Downtown Radio is a Hot Adult Contemporary music radio station based in Newtownards, County Down, that serves all of Northern Ireland using a network of AM, FM and DAB transmitters.

As of December 2022, the station has a weekly audience of 305,000 listeners according to RAJAR.

History 

The station, also known as DTR or simply Downtown, began broadcasting on 16 March 1976 - the same day as Prime Minister Harold Wilson resigned. The station had a mini-scoop, breaking the news over an hour before BBC Radio Ulster.

Downtown Radio has very much become part of the broadcasting landscape of the entire nine-county province of Ulster. Many of its presenters, such as Trevor 'Big T' Campbell and Candy Devine, are household names - Campbell and Devine have been with Downtown since it began broadcasting.

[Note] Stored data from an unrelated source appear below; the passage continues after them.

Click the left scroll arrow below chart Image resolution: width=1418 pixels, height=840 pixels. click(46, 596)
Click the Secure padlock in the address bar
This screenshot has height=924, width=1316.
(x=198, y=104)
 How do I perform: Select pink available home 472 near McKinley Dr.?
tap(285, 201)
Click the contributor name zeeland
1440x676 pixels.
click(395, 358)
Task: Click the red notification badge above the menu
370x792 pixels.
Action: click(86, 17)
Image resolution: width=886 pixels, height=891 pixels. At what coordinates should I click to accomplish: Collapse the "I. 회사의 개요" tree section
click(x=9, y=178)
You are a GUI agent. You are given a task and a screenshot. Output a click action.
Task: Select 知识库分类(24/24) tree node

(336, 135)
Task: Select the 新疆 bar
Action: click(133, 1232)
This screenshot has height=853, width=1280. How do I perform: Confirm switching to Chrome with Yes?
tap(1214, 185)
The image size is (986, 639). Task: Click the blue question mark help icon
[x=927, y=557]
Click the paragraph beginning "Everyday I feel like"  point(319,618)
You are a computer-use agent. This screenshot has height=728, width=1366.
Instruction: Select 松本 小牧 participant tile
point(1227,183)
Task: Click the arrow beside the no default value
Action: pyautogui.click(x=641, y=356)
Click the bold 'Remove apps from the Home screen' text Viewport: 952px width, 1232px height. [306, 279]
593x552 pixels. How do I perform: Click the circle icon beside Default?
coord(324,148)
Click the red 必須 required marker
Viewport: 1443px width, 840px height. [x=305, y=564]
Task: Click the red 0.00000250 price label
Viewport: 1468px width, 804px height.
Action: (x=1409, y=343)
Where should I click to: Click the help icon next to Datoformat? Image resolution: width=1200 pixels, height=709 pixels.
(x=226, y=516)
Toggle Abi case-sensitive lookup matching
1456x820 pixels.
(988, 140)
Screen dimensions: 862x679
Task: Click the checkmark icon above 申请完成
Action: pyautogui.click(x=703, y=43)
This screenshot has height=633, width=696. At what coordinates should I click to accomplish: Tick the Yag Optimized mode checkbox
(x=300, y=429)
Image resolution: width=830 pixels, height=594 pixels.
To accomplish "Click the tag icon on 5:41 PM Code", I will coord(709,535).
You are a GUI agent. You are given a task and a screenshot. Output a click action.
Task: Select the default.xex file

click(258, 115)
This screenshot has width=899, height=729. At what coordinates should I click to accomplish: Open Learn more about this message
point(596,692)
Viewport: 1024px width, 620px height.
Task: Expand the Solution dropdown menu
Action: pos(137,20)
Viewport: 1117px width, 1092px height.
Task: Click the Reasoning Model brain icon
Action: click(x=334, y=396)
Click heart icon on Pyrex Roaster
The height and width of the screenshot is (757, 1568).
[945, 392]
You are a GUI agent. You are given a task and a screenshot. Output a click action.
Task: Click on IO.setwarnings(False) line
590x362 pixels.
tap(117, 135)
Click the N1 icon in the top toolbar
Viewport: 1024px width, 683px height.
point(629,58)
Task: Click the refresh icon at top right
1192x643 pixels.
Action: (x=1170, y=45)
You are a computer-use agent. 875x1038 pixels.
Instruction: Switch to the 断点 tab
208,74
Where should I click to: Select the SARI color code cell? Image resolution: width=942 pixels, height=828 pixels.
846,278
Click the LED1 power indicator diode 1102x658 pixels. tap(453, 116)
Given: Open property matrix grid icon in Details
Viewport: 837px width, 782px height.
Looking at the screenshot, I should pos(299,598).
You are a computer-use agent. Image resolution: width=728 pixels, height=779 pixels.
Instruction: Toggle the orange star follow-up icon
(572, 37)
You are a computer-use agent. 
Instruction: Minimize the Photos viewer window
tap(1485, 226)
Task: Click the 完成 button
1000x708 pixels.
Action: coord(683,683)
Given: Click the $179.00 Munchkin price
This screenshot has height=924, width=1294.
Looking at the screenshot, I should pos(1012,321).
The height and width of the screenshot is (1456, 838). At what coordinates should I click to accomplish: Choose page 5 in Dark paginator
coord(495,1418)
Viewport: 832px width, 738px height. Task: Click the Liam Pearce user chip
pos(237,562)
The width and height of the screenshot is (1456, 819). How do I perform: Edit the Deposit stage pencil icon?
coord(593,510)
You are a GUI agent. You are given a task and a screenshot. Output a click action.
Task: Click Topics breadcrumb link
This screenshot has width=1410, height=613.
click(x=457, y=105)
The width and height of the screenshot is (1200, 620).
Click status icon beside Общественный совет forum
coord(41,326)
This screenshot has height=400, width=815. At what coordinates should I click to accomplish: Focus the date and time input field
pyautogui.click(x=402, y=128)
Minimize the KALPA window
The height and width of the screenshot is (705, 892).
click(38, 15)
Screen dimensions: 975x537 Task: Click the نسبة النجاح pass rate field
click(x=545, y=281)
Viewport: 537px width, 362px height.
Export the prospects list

Initially, Downtown was only contracted to broadcast to the Greater Belfast area, on  AM and  (later ) FM. However, following the collapse of plans for a station in the Derry region (Northside Sound) in 1983, Downtown applied to the former Independent Broadcasting Authority to extend its coverage. Transmitters covering the North West, the Causeway Coast and Fermanagh/South Tyrone were opened in 1986 and 1987, and the station briefly rebranded itself as 'DTRFM' to reflect its new audience reach.

The station reverted to Downtown Radio again in 1990 following the introduction of its sister station, Cool FM, although the latter only broadcast on the 97.4 frequency in the Greater Belfast area. Other transmitters remained with Downtown.

New FM transmitters in South Down/Armagh, and Mid and East Antrim opened in the 1990s to improve reception in those areas.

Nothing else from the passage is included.